Gastropod will process each file found by recursively walking the config.source.pages directory, rendering it with the Swig task.

For every file found, the task looks for an similary named associated context file for only this page. So if you have a file named patterns/pages/about/index.html the task will look for patterns/pages/about/index.{coffee, js}. Associated context files are processed as zen-injector modules and thus enjoy the benefit of dependancy injection. See next section Template Context.

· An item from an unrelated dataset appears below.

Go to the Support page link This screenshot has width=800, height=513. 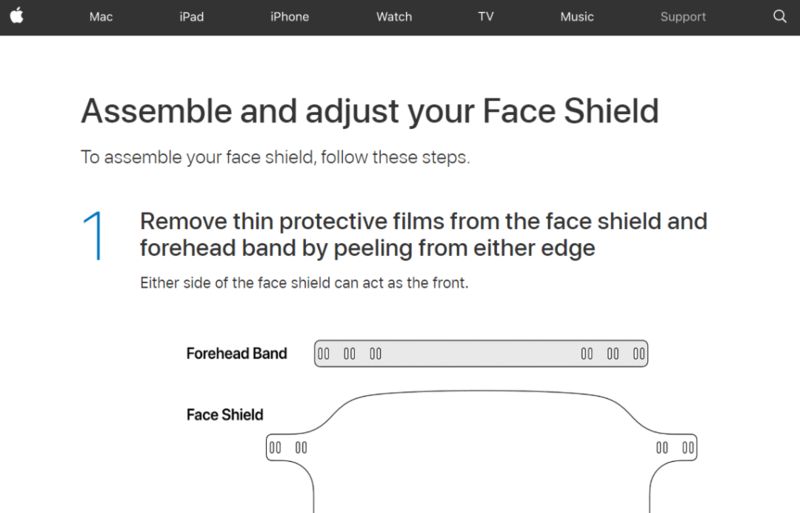(x=683, y=17)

The Resulting output is rendered to config.target.root

Templates: Context

For the oppurtunity to construct and reuse your patterns, any javascript or coffeescript found next to a template matching its filename will be processed through imports and treated as a zen-injector module.

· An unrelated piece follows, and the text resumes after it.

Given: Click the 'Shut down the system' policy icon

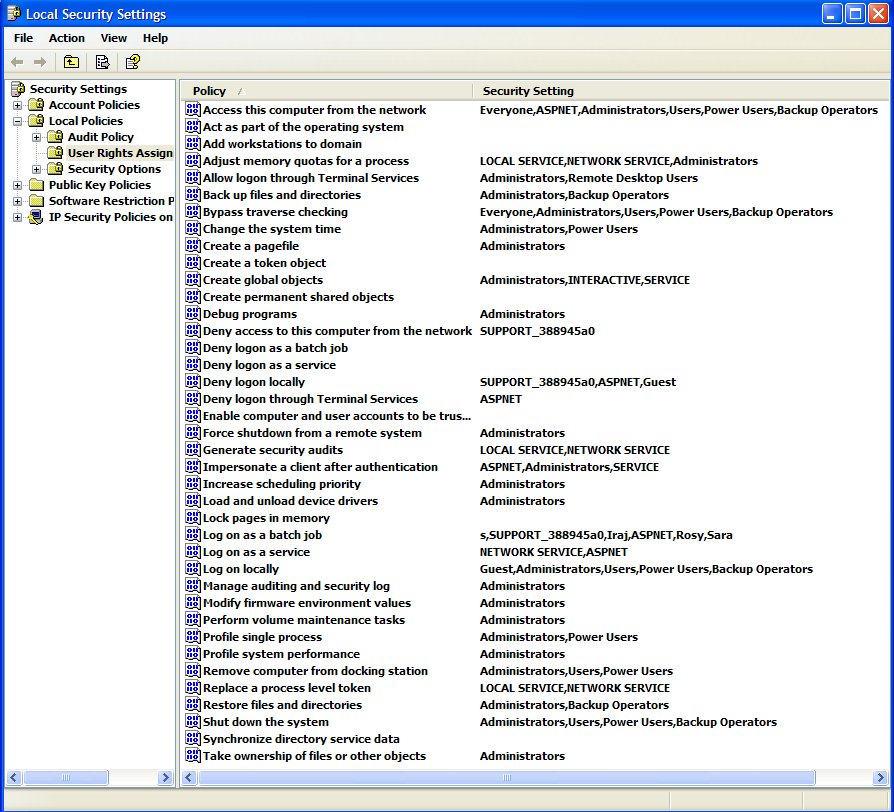Looking at the screenshot, I should (193, 722).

Perhaps you have patterns/pages/about.html and patterns/pages/about.coffee, consider the following:

# patterns/pages/about.coffee

module.exports = (Templates, Site, Assets) ->

		Buttons =
			email:
				template: Templates.buttonLink
				data:
					text: 'Email Me'
					alt: 'you should put better text here.'
					url: 'mailto://e@ma.il'

		Blocks =
			hero:
				template: Templates.heroBlock
				data:
					title: 'Totally email me...'
					isSecondary: true
					buttons: [
						Buttons.email
					]

		Layouts =
			hero:
				template: Templates.layoutOneColumn
				data:
					columns:
						one: [
							Blocks.hero
						]

		Segments =
			hero:
				template: Templates.hero
				data:
					layouts: [
						Layouts.hero
					]

    return {
    	Title: 'The Page Title'
    	Segments: [
    		Segments.hero
    	]
    }

The page is provided a context variable of Page, which will be somewhat like:

{
	"Title": "The Page Title",
	"Segments": [
    { template: 'patterns/molecules/layouts/layout.one-column.html', data: {
      columns: {
         one: [
           ... ad nauseum
         ]
    	}
    }}
	]
}

Astute observers will note a few things:

  • The context file is exporting a function. This is what is given to zen-injector to have it's signature processed for known module names. - These module names can come from config.source.data which is a globally available source of data. This is the source of Site, a file named data/Site.coffee, which itself also exports a function for zen-injector.
  • this data structure makes great use of the object orientated nature of swig templates (really any templating engine that is object orientated will work.... which means not handlebars or mustache).

Inbuilt Context Modules

  • Templates, composed before the template task is reached.
  • Manifest, composed from the output of styles, scripts, copy job pipelines.
  • Pkg, which is just your projects package.json

Project Context Modules

These are context file you provide, which at the moment are any file found in config.source.data exposed as a modulename matching the filename.

Swig Template Tags

Gastropod provides some useful template tags for working with assets:

  • {% media String %} resolves String to a path under config.Site.urls.root/config.Site.urls.media
  • {% static String %} resolves String to a path either found in the Manifest or just returns the provided string.